Pseudo-Dionysius, Epistle 9

The late-5th- or early-6th-century figure Pseudo-Dionysios (or simply the Latin “Dionysius” or the French equivalent “Denys”) is a cardinal figure in the history of Western thought and civilization. Given his high importance for Christian theology East and West, one would think that he would be more read, or at least better-understood by specialists. Unfortunately, he is not well-understood, not even by the most prominent name in Denys studies, Paul Rorem. Alas, the most easily-available translation of Denys’ works are marked by the massive anachronistic distortions of Rorem’s Lutheran confessional bias (a topic for another time). There are also specialist biases in play from other Athenian-Pagan-Hellenistic directions, as the scholarship of Ronald F. Hathaway shows (Hathaway I have read with much more profit than Rorem, however). Eric Perl has the best introduction to Denys. Hieromonk (now bishop?) Golitzin wrote a necessary, complementary second. John D. Jones’ translation of the Divine Names is still the best English-translation text to begin digging into Denys himself.

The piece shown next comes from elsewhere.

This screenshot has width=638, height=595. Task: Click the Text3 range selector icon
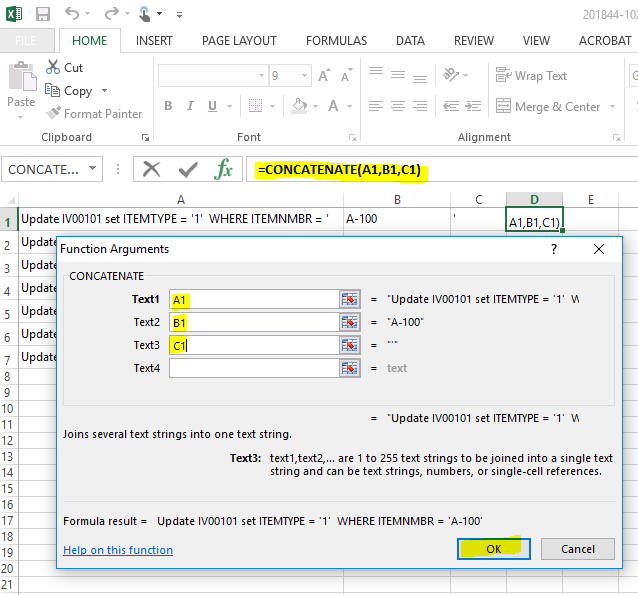(x=349, y=345)
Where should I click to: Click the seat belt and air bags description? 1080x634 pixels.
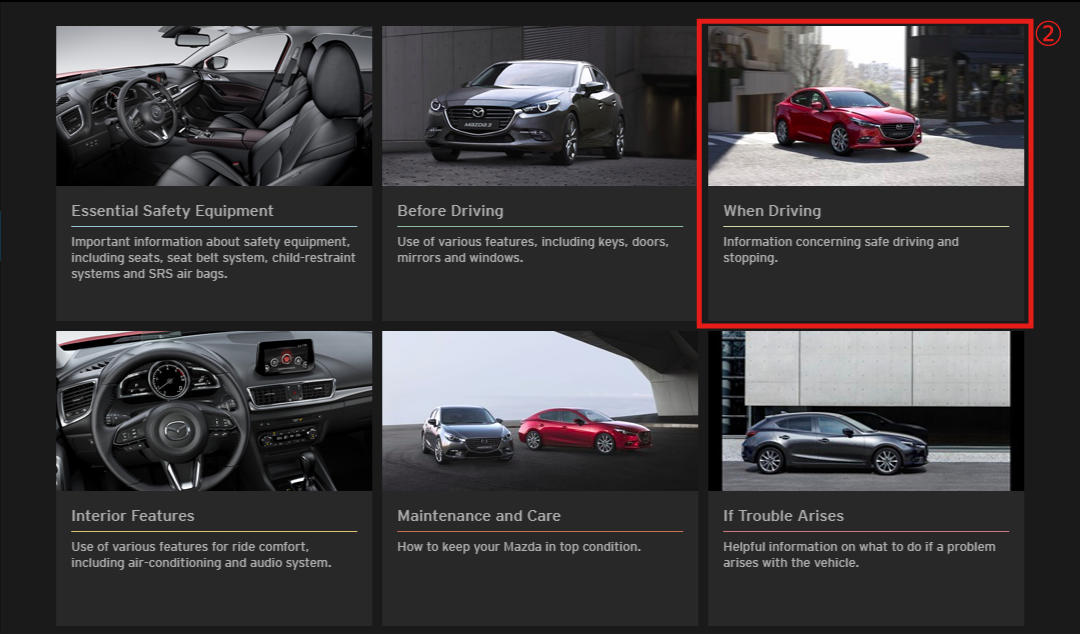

I’ll be posting about Denys in the future, given my love for him and his value and importance (which needs much more articulation than I can possibly give it here). In the meantime, I thought that a good place to start would be to publish a comparative list of three translations of Denys’ Epistle 9, mostly about scriptural language. The Luibheid/Rorem translation is sadly the most easily accessible, the Parker translation unfortunately forgotten or unread, and the Hathaway translation is, lamentably, mostly gathering dust on university libraries (or in professors’ shelves). Given these injustices, this columned, comparative translation seemed worth sharing. I may offer more such in the future — a chapter or two each from the Divine Names, the Celestial Hierarchy, and the Ecclesiastical Hierarchy. (Denys coined the term “hierarchy”, and it does not mean for him what it means for us.)

Denys’ approach to scriptural figures for God –or any figures for God at all– is markedly unlike any modern confessional theology. Such confessional theologies are dogmatically committed to the existence of secret truths about God that are simply unknowable to us until we are told them, and which reason –any model of reason or rationality– has no capacity to verify. This is idolatry, and Denys shows us the beginnings of seeing why and how this is so. (It also leads to atrocious psychological, social and political configurations, but I shouldn’t run too far, too fast.)